◆ Task statement
Copy word for word the part of the items that opens with the line containing "You are a computer-use" and runs through the end of the items. Leave the pictures out of your copy.

Recorded data

== == ==

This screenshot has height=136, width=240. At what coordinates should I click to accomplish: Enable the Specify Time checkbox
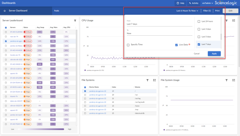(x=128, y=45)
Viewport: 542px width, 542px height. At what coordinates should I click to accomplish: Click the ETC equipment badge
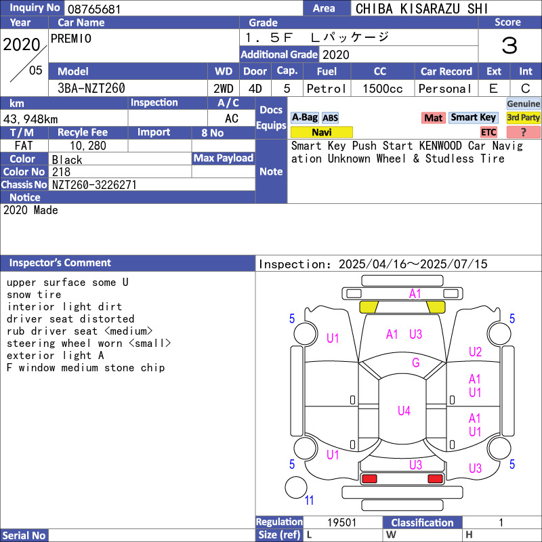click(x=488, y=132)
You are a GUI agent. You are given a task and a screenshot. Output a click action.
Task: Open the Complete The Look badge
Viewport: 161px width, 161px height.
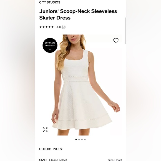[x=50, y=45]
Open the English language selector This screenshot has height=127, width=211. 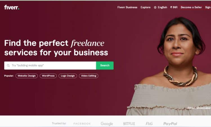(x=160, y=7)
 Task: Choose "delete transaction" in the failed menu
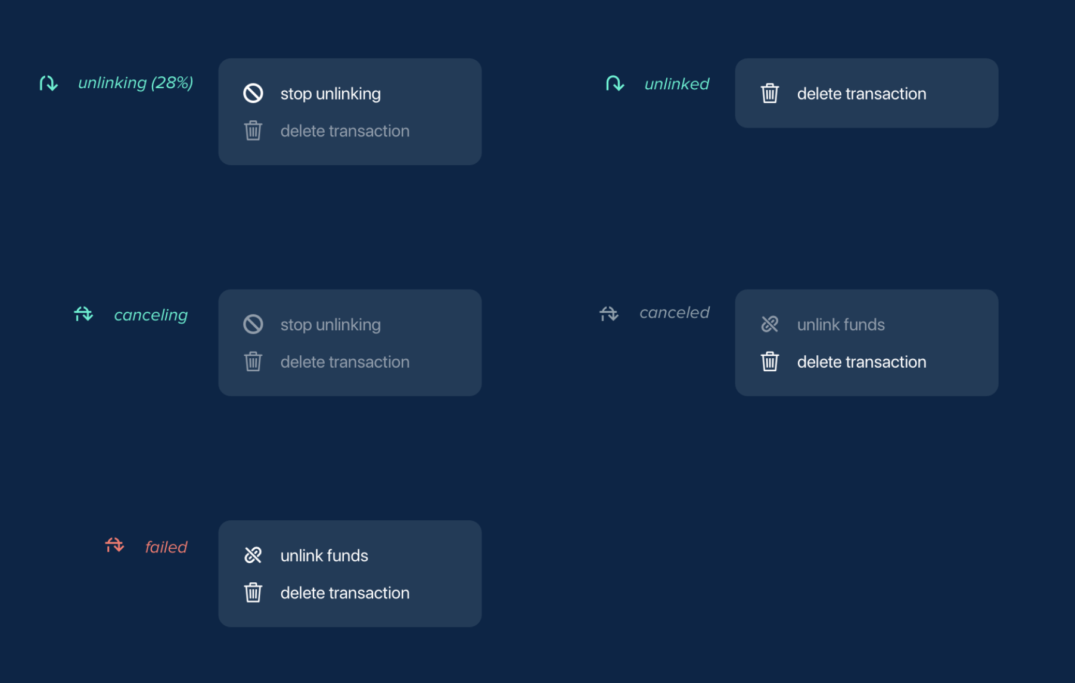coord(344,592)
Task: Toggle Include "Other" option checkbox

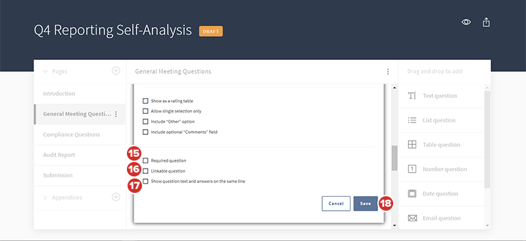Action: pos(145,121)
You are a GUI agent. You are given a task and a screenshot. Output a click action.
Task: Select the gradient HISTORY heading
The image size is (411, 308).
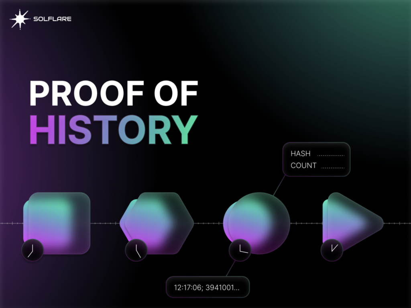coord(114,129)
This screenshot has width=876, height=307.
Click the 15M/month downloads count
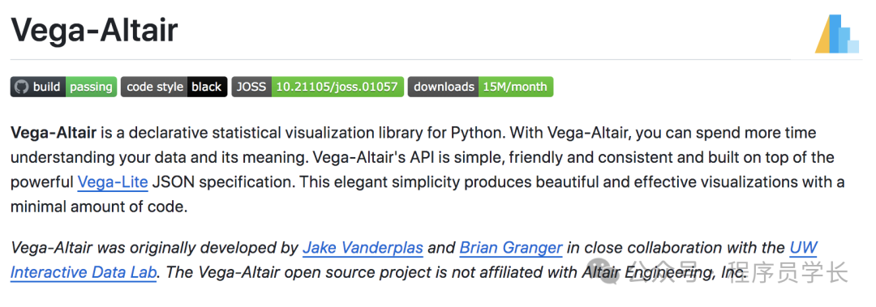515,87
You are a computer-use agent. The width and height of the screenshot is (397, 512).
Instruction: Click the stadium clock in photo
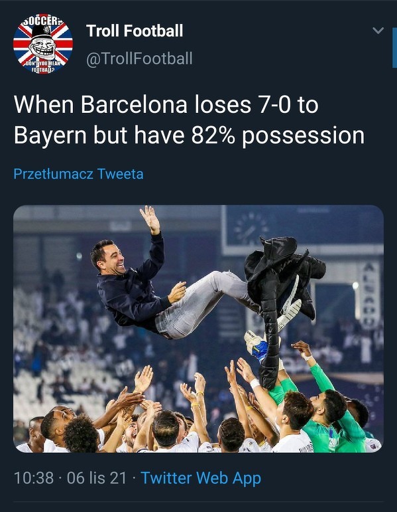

== == ==

◆ Task solution
You are a computer-use agent. The width and height of the screenshot is (397, 512).
Instruction: Click the stadium clock in photo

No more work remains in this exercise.